Effects of Both Inherent Chemical Structure and Environment Conditions on the Enzyme-Small Molecule Relationship of a Non-Oxime Reactivator of Organophosphorus-Inhibited Human Acetylcholinesterase.

Organophosphorus (OP) nerve agents and pesticides inhibit the enzyme acetylcholinesterase (AChE) via a covalent interaction at the active site, resulting in a buildup of excess acetylcholine in the synaptic cleft. Current reactivators rely exclusively on oxime moieties that can reverse this inhibition via direct nucleophilic attack of the bound OP at the enzyme active site. Absolute molar concentration is a fundamental component of the mechanism of oxime-mediated reactivation and forms the basis of established reactivation kinetics theory and descriptive mathematics. Recently, a non-oxime reactivator (ADOC) was discovered that operates via a general acid-base catalysis mechanism, which calls the fundamental assumptions of established reactivation kinetics theory into question. The objective of this study is to determine if the assumption that reactivation occurs in an absolute concentration-dependent manner holds true for ADOC. An assay was developed to elucidate the effect of reactivator and enzyme concentration relationships as a component of either inherent compound structure-activity or external environment-activity relationships, and this was utilized to evaluate both an oxime and non-oxime reactivator.
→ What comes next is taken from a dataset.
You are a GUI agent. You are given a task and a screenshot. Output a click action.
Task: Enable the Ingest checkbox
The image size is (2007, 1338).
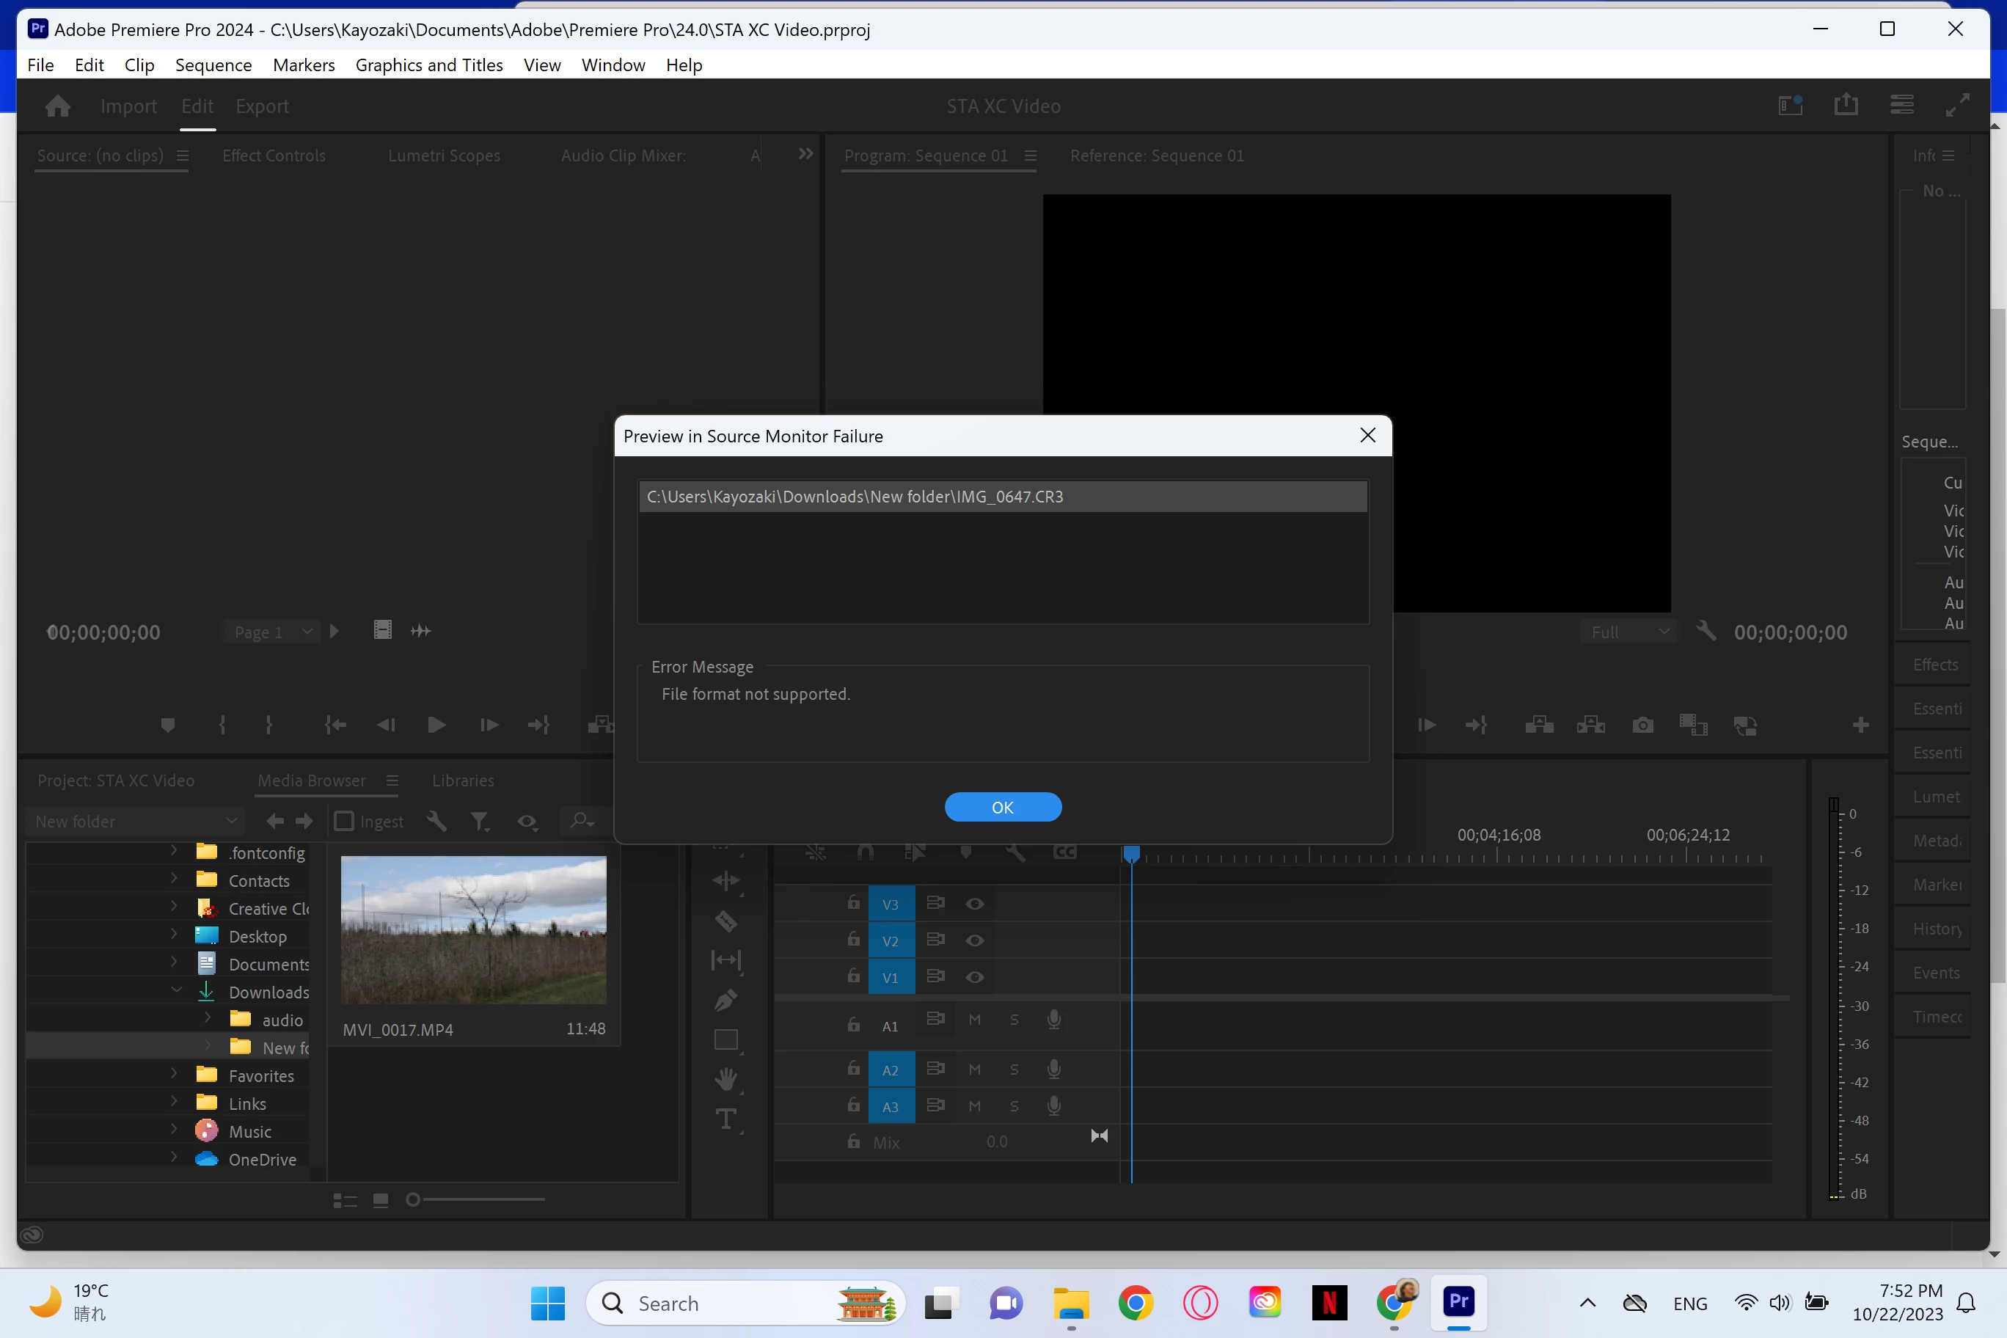coord(344,821)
Initial results suggest that while chemical structure and, therefore, mechanism of reactivation play a role in the reactivator-to-enzyme interaction, environmental factors are suspected to also impact this relationship only for ADOC, likely via activation of an alternate reactivation mechanism. In conclusion, expanding the reactivation kinetics theory to accommodate alternate mechanisms of reactivation may pave new avenues for the development of nerve agent countermeasure therapeutics.